Ash
The world swayed and for a moment I was a child again, trapped in the burning house that swallowed my family. I could taste the smoke on my tongue, feel the heat from the flames. No. I was not there.
“Chive, get off me,” I snarled, tasting blood on my lips.
“No, you tried to kill the king, You’re a traitor!” He shifted his weight on me, leaving the dagger in my side—a mistake. “You’re going to be executed. I wish you’d never trained me.” His words were as sharp against me as the well-honed weapon he’d used to cut me open.
Seconds between making a vow and breaking it, that had to be a new record.
“That makes two of us,” I said as I pulled Chive’s dagger out of my side and swept it upward, driving it under his rib cage and into the lower half of his heart. We all made mistakes as Enders, especially young ones, but rarely were they fatal.
That I was the orchestrator of his death sliced through me. But if I didn’t get out of here and find a way to bring Lark home, I feared even more lives would be lost. What was one life to hundreds?
Just because I knew I was right didn’t make it any easier to swallow that I’d taken the life of a young Ender before he truly began to live.
He gasped once, the darkness hiding the sight of his dying face from me. “I’m sorry,” I said as I got to my feet and stumbled in what I thought was the direction of the Traveling room, away from the voices and growing light.
“Hurry, Ash, they’re close.” Peta leapt back to my shoulder. I crashed into the doors and they fell open into the Traveling room. The soft glow of the globe that blinked back at me was a welcome sight. I turned and slammed the doors shut, sliding one of the short swords from my side through the two handles.
A bit of time was all I needed and there would be no following me. I limped to the side wall and grabbed one of the Traveling armbands. Made of cedar wood and polished to a high gleam, it smelled of the Rim.
I slid it up and over my bicep.
The door thundered as something, or someone, slammed against it. I walked to the center of the globe and stared at it. As if I were standing in the heart of the world and looking out, the options were endless as to where I could go. But this would be my one last easy jump anywhere in the world.
Unless I went to one of the other elemental families.
No, that would not work. Cassava was not hiding within any of the other families’ homes. But . . . she’d fallen at the Eyrie, there could be a clue there. Then there was Granite. He’d been my mentor and trainer. And he’d helped Cassava in all her plans.
I cleared my mind and thought of him, but all I could see was the Eyrie.
“Damn you, Granite.”
“Granite?” Peta twisted to look me in the face. I told her of him, and his part in Cassava’s plans, but that had been a long time ago. When we’d first gone after Lark.

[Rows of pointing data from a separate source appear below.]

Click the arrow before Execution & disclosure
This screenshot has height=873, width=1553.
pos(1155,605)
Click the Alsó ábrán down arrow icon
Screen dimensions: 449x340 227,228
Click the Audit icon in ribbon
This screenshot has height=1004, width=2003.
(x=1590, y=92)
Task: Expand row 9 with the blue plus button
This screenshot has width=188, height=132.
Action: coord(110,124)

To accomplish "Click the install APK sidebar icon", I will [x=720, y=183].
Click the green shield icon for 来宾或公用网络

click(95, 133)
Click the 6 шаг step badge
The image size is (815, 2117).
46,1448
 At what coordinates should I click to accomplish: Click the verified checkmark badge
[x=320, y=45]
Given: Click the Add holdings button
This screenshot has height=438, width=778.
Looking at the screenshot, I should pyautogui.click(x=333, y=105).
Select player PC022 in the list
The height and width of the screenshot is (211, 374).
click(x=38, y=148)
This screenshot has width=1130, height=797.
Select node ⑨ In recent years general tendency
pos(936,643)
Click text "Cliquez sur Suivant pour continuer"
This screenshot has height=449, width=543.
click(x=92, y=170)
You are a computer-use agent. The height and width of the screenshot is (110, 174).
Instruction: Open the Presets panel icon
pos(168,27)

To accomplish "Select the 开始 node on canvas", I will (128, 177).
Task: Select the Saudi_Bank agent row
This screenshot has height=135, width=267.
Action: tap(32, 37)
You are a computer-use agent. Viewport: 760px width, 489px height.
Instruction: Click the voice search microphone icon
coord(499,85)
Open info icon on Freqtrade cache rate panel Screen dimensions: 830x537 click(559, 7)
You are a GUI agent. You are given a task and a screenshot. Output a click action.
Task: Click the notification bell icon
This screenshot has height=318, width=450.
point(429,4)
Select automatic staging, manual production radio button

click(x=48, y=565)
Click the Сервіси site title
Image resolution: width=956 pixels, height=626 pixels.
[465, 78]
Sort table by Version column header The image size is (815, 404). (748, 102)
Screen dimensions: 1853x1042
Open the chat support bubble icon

I stared at the globe, as sweat ran down my body. Where was he?
Still, the Eyrie persisted in my mind. Could Granite be there?
It was all I had to go on, and there was no more time to think about it as the door rattled and the wood cracked.
The decision made, I reached out and touched the globe, adjusting it until a narrow valley in the Himalayan Mountains drew close to me.
“Peta, hang on.”
She dropped her head and tucked her face under my chin. “Ready.”
I reached up and touched the valley with one finger while with the other hand I twisted the armband. Behind us, the door shattered open, the splinters flying to either side of me as I was sucked through the globe.
There was a moment or two of complete peace, silence like that spot between dreaming and wakefulness where you aren’t sure that you are even real, the place where you wonder if your body is even a tangible thing or if you are completely made of thought, of spirit and intangible matter. There were stories of people being lost to Traveling, of becoming addicted to the feeling, and I could see why.
My ears popped, light bloomed around us, and Peta and I were spit out of the air.
I gasped at the instant cold, and then we were falling. Down the side of a mountain we tumbled, the snow cushioning us. She shifted into her snow leopard form and stopped her slide but I continued to roll.
I headed straight for the edge of a cliff. I scrambled, doing all I could to dig my hands and feet into something that would slow me. I managed to spin around so I was going feet first, and I stared back up at the streak of blood I left in the snow behind me. The snow was too soft to use as a grip.
I called up the earth under the snow, but it was too far down to help me, and I wasn’t strong enough to pull on it. I wasn’t Lark, I couldn’t draw the earth like she could.
“Peta!”
“Hang on, I’m coming!”
She raced down the snow, leaping fifty feet with each stride, but it was going to be close.
I held my hand up as my legs shot out into open air.
With a last jump, she landed and grabbed my hand in her mouth, stopping my flat-out race down the mountain.
“You know, I think you like the drama of the last-second rescue,” I breathed out. I put my free hand into the snow and she helped me away from the open overhang. I turned and took a look back.
My heart pounded as I stared at the abyss below. As far as I could see, there was no bottom. No end to the fall that I had no doubt would have killed me.
“Peta . . .”
She snorted. “Drama of the last second? I’m good, Ash, but even I’m not that good. I almost didn’t . . .” She flexed her shoulders and shook her head. “Doesn’t matter. You’re on this side of the mountain, as am I.”